August 20, 2012

Complete Guide: The Different Battery Types and Technologies

An electrical battery is one or more electro-chemical cells that convert stored chemical energy into electrical energy. The first battery is 2,000 years old and was discovered in 1938 by Wilhelm Konig in Iraq.

Since the invention of the first modern battery in 1800 by Alessandro Volta and especially since the technically improved Daniell cell in 1836 by John Frederic Daniell, batteries have become a common power source for many household and industrial applications.

According to a 2005 estimate, the worldwide battery industry generates US $48 billion in sales each year,with 6% annual growth.

Batteries can be broken down into three categories: Primary, Secondary, and Specialist.


Zinc/Carbon Battery [AA, C and D dry cell batteries]
It has Zinc and Carbon as electrodes and an acidic paste as the electrolyte.

Alkaline Battery [Duracell and Energizer batteries
It uses Zinc and Manganese dioxide in powdered form as the electrodes and an Alkaline, like Potassium hydroxide, as the electrolyte.

Lithium Cell [cameras, calculators and pacemakers]
Different Lithium cells exist because of its stability and low reactivity with a number of cathodes and non-aqueous electrolytes. The most common electrolytes are organic liquids.

Zinc/Air Cells [ pagers, hearing aids]
Amalgamated Zinc powder and Oxygen (Air) are the electrodes and Potassium Hydroxide is used as the electrolyte. This cell is lightweight, environmentally friendly and has a relatively low cost.


Lead Acid Battery [automobiles, boats, motorcycles] ] 
Lead and Lead oxide are used as electrodes with a very strong acidic electrolyte. This is rechargeable. The modern variation is known as Gel Cell, where the electrolyte is in a gelatin form.

Nickel/Cadmium Cells (NiCd) [digital cameras, laptops, calculators] 
Cadmium and Nickel are used as electrodes and aqueous Potassium Hydroxide is used as the electrolyte. It is a rechargeable battery, but it is prone to the memory effect, where the cell retains the characteristics of the previous cycle. The image on the right shows the inside of a NiCd battery, showing the actual cells that make up the battery.

Nickel Metal Hydride (NiMh) [laptops, camcorders, mobile phones, power tools]
Rare-earth or nickel alloys with many metals are used as the electrodes and Potassium Hydroxide is used as the electrolyte. This is rechargeable and is also prone to the memory effect, but less so than the Ni Cad cells. The image on the right is of a NiMH laptop battery showing the actual cells inside.

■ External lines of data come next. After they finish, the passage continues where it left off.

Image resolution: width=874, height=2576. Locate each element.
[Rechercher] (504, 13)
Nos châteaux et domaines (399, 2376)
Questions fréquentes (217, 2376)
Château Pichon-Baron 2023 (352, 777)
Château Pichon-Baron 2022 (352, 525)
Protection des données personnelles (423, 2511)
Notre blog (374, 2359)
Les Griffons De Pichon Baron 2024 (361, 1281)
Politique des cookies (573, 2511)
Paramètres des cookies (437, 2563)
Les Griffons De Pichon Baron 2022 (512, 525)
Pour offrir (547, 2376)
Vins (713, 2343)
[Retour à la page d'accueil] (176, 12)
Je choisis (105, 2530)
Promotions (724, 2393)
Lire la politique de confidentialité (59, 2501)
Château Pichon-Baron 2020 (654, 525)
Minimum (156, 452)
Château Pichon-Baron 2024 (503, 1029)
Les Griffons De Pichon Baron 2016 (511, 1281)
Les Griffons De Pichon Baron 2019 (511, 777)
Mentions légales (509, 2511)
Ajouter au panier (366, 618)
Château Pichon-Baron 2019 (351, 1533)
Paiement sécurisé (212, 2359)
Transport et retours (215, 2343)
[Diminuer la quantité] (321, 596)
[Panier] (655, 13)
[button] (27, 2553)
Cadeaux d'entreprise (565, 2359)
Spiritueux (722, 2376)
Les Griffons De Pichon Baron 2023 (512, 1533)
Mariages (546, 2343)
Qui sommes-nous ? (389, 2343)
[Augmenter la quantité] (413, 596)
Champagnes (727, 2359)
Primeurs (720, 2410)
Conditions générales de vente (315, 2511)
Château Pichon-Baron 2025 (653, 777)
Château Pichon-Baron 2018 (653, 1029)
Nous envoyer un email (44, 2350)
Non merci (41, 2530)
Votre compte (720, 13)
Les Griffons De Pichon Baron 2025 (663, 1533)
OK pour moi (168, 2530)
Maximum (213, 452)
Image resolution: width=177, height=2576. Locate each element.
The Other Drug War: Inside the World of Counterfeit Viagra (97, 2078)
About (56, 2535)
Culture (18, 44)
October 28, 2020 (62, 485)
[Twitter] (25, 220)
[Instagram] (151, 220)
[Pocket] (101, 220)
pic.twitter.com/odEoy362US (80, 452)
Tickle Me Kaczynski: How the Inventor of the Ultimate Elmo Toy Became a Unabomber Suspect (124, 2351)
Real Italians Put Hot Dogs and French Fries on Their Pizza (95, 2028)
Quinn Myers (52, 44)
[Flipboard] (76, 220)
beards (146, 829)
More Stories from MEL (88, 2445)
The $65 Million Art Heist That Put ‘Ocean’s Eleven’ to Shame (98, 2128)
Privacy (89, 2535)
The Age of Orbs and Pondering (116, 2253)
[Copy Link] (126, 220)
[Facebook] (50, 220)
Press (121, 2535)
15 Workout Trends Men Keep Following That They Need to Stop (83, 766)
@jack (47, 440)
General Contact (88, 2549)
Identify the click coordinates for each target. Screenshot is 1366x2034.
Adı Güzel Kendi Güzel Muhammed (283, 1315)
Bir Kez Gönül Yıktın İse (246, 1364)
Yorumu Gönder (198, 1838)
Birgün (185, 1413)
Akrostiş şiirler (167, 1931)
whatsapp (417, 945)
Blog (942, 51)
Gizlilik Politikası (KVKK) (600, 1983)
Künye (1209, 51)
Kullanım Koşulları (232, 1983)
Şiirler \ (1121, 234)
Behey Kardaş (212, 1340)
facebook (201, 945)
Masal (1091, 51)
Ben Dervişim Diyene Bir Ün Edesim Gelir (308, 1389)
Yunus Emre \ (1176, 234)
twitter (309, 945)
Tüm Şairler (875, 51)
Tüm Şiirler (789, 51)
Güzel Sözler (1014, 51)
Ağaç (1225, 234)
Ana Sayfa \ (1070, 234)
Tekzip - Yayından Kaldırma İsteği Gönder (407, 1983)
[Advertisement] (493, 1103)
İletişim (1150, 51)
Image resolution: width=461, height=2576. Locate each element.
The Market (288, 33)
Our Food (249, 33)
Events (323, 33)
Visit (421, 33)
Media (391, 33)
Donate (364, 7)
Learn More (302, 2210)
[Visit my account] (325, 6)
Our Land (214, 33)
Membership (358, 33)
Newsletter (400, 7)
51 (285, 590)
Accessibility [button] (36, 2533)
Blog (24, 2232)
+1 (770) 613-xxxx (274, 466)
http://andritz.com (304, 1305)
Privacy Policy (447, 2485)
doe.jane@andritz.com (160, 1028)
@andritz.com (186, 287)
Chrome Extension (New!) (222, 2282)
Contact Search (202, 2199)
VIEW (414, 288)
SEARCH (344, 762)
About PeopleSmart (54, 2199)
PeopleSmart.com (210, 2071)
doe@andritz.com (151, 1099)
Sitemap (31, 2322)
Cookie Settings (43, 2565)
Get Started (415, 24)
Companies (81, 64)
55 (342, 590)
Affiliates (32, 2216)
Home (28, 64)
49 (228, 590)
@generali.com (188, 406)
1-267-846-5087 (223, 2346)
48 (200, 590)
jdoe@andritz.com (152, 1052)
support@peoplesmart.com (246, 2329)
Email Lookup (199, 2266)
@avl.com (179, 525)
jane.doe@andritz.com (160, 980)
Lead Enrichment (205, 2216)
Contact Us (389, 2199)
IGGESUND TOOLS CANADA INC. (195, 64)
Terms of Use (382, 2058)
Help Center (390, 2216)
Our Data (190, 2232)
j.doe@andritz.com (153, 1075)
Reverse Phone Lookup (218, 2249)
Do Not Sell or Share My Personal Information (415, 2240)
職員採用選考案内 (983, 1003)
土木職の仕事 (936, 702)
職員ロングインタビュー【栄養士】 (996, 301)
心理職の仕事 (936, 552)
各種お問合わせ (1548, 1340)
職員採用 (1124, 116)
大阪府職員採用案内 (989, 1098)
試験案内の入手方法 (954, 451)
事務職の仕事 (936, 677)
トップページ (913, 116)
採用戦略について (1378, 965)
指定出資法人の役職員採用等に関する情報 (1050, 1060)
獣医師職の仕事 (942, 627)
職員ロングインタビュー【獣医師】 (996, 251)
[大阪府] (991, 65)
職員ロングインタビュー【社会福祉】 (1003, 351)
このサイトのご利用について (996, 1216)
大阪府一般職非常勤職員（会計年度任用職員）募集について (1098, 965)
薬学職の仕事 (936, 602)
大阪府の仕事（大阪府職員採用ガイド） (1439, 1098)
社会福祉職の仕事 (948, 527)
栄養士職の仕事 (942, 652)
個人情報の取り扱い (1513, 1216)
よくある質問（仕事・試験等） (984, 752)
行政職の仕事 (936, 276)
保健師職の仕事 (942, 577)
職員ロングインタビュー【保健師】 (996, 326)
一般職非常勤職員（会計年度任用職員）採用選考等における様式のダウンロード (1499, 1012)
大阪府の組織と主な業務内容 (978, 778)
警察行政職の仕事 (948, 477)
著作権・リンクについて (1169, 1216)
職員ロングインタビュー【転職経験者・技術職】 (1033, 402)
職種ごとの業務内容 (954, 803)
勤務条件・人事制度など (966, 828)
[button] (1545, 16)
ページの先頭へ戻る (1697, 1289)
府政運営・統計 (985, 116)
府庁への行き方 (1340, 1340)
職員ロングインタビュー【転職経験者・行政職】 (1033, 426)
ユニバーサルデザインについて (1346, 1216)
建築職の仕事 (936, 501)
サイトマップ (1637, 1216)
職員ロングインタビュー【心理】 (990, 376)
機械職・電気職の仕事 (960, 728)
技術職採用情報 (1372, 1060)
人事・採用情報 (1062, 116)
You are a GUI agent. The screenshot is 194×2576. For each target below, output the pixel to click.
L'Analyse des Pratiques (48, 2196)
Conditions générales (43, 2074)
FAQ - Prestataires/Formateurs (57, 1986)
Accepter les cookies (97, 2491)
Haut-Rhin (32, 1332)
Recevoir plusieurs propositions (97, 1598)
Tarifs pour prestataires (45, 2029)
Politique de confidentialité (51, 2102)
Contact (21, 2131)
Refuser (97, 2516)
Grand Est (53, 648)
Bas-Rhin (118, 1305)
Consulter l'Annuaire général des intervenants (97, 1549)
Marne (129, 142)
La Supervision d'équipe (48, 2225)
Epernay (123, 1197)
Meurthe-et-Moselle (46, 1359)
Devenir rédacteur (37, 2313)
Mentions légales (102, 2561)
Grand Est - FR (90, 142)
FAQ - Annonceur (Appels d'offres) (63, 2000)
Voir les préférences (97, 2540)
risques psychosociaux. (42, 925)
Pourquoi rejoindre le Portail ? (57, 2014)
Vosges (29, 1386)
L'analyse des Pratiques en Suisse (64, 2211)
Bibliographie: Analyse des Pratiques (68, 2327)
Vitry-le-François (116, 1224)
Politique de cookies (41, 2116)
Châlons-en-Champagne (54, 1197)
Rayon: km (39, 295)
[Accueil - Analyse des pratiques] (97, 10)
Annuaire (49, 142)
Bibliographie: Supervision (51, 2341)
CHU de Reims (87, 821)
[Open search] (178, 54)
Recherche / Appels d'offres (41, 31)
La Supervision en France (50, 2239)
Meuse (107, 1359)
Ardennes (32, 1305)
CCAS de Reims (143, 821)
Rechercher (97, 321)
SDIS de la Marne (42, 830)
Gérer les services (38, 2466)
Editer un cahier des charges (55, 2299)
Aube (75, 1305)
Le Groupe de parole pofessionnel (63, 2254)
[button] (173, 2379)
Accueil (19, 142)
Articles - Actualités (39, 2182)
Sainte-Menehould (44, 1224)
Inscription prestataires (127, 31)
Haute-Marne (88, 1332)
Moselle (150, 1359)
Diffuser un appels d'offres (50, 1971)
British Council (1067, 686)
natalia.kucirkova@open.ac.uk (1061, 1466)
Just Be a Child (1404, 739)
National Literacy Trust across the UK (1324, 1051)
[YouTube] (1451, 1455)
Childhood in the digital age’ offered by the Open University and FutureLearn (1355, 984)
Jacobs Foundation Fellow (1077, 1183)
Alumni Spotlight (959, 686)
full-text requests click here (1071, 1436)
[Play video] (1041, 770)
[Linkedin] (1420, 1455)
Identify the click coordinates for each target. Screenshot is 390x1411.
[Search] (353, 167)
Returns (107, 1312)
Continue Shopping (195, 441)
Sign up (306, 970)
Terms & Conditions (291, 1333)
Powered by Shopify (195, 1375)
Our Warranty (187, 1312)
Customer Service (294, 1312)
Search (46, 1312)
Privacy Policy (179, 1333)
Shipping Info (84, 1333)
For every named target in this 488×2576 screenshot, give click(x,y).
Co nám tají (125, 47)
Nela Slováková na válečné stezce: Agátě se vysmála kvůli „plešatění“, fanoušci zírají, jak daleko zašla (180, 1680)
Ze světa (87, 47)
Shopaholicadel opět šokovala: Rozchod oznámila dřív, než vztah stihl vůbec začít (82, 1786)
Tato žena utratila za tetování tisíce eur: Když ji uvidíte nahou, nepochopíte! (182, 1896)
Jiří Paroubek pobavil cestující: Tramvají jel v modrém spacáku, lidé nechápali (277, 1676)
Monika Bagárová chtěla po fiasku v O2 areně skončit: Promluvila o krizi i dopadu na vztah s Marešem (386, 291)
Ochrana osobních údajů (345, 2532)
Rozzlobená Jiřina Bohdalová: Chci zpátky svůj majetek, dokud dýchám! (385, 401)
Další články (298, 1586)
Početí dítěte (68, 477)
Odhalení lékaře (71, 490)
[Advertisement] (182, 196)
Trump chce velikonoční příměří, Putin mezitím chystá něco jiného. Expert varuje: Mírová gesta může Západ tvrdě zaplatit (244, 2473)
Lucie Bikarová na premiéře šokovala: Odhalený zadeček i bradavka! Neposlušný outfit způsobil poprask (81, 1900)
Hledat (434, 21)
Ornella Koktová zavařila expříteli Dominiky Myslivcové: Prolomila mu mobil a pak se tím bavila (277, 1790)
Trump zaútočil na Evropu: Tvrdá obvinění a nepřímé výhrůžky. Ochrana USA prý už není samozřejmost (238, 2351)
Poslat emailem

Lithium Ion Cells (Li-ion) [laptops, mobile phones] 
Carbon compound and Lithium Oxide are used as electrodes and organic solvents are used as the electrolyte. Has a very good power to weight ratio, rechargeable, and no memory effect. This is the battery technology used on's laptop and netbook batteries.

Lithium Ion Polymer Cells [PDAs, handhelds, micro-models, MP3 players]
The electrolyte used is a polymer. It resembles a plastic like film which does not conduct electricity, but allows the exchange of ions. The dry polymer design offers simplifications with respect to fabrication, ruggedness, safety and thin-profile. There is no danger of flammability because no liquid or gelled electrolyte is used.


Silver/Zinc Cells [aeronautical and defense applications: torpedoes, guiding systems]
Silver-zinc cells provide the basis for both primary and secondary (rechargeable) batteries. In cells for primary batteries, the anode is zinc and the cathode is silver oxide. In cells for secondary batteries, the anode is zinc oxide and the cathode is silver. In both cases, the electrolyte is based on potassium hydroxide. The output voltage is 1.65 V. 

Sodium/Sulphur Cells [electric vehicles, aerospace applications such as satellites] 
Uses molten Sodium and Sulphur as electrodes and ceramic beta alumina as the electrolyte. This has been studied extensively for electric vehicles because of its inexpensive materials, high cycle life, and high specific energy and power. 

The problems with this cell are that the temperature has to be kept at 350C to keep the Sulphur in liquid form. This is achieved through insulation or heating through the cells own power. This lowers the energy density. The electrolyte is brittle and develops microfissures. Thus the liquid sodium and sulfur come in contact—with explosively violent results.